Re: [PATCH] x86/hvm: allow XENMEM_machine_memory_map

2024-05-30 Thread Roger Pau Monné

On Thu, May 30, 2024 at 09:04:08AM +0100, Andrew Cooper wrote:
> On 30/05/2024 8:53 am, Roger Pau Monne wrote:
> > For HVM based control domains XENMEM_machine_memory_map must be available so
> > that the `e820_host` xl.cfg option can be used.
> >
> > Signed-off-by: Roger Pau Monné 
> 
> Seems safe enough to allow.
> 
> Does this want a reported-by, or some further discussion about how it
> was found?

I've found it while attempting to repro an issue with e820_host
reported by Marek, but the issue he reported is not related to this.
It's just that I have most of my test systems set as PVH dom0.

> Also, as it's mostly PVH Dom0 bugfixing, shouldn't we want it in 4.19?

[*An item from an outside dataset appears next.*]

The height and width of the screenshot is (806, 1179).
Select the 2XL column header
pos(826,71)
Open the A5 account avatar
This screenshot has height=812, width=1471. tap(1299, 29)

Yeah, forgot to add the for-4.19 line and Oleksii, adding him now for
consideration for 4.19.

Thanks, Roger.

Re: [PATCH for-4.19 3/9] xen/cpu: ensure get_cpu_maps() returns false if CPU operations are underway

2024-05-29 Thread Roger Pau Monné

On Wed, May 29, 2024 at 05:49:48PM +0200, Jan Beulich wrote:
> On 29.05.2024 17:03, Roger Pau Monné wrote:
> > On Wed, May 29, 2024 at 03:35:04PM +0200, Jan Beulich wrote:
> >> On 29.05.2024 11:01, Roger Pau Monne wrote:
> >>> Due to the current rwlock logic, if the CPU calling get_cpu_maps() does 
> >>> so from
> >>> a cpu_hotplug_{begin,done}() region the function will still return 
> >>> success,
> >>> because a CPU taking the rwlock in read mode after having taken it in 
> >>> write
> >>> mode is allowed.  Such behavior however defeats the purpose of 
> >>> get_cpu_maps(),
> >>> as it should always return false when called with a CPU hot{,un}plug 
> >>> operation
> >>> is in progress.
> >>
> >> I'm not sure I can agree with this. The CPU doing said operation ought to 
> >> be
> >> aware of what it is itself doing. And all other CPUs will get back false 
> >> from
> >> get_cpu_maps().
> > 
> > Well, the CPU is aware in the context of cpu_{up,down}(), but not in
> > the interrupts that might be handled while that operation is in
> > progress, see below for a concrete example.
> > 
> >>>  Otherwise the logic in send_IPI_mask() for example is wrong,
> >>> as it could decide to use the shorthand even when a CPU operation is in
> >>> progress.
> >>
> >> It's also not becoming clear what's wrong there: As long as a CPU isn't
> >> offline enough to not be in cpu_online_map anymore, it may well need to 
> >> still
> >> be the target of IPIs, and targeting it with a shorthand then is still 
> >> fine.
> > 
> > The issue is in the online path: there's a window where the CPU is
> > online (and the lapic active), but cpu_online_map hasn't been updated
> > yet.  A specific example would be time_calibration() being executed on
> > the CPU that is running cpu_up().  That could result in a shorthand
> > IPI being used, but the mask in r.cpu_calibration_map not containing
> > the CPU that's being brought up online because it's not yet added to
> > cpu_online_map.  Then the number of CPUs actually running
> > time_calibration_rendezvous_fn won't match the weight of the cpumask
> > in r.cpu_calibration_map.
> 
> I see, but maybe only partly. Prior to the CPU having its bit set in
> cpu_online_map, can it really take interrupts already? Shouldn't it be
> running with IRQs off until later, thus preventing it from making it
> into the rendezvous function in the first place? But yes, I can see
> how the IRQ (IPI) then being delivered later (once IRQs are enabled)
> might cause problems, too.

The interrupt will get set in IRR and handled when interrupts are
enabled.

> 
> Plus, with how the rendezvous function is invoked (via
> on_selected_cpus() with the mask copied from cpu_online_map), the
> first check in smp_call_function_interrupt() ought to prevent the
> function from being called on the CPU being onlined. A problem would
> arise though if the IPI arrived later and call_data was already
> (partly or fully) overwritten with the next request.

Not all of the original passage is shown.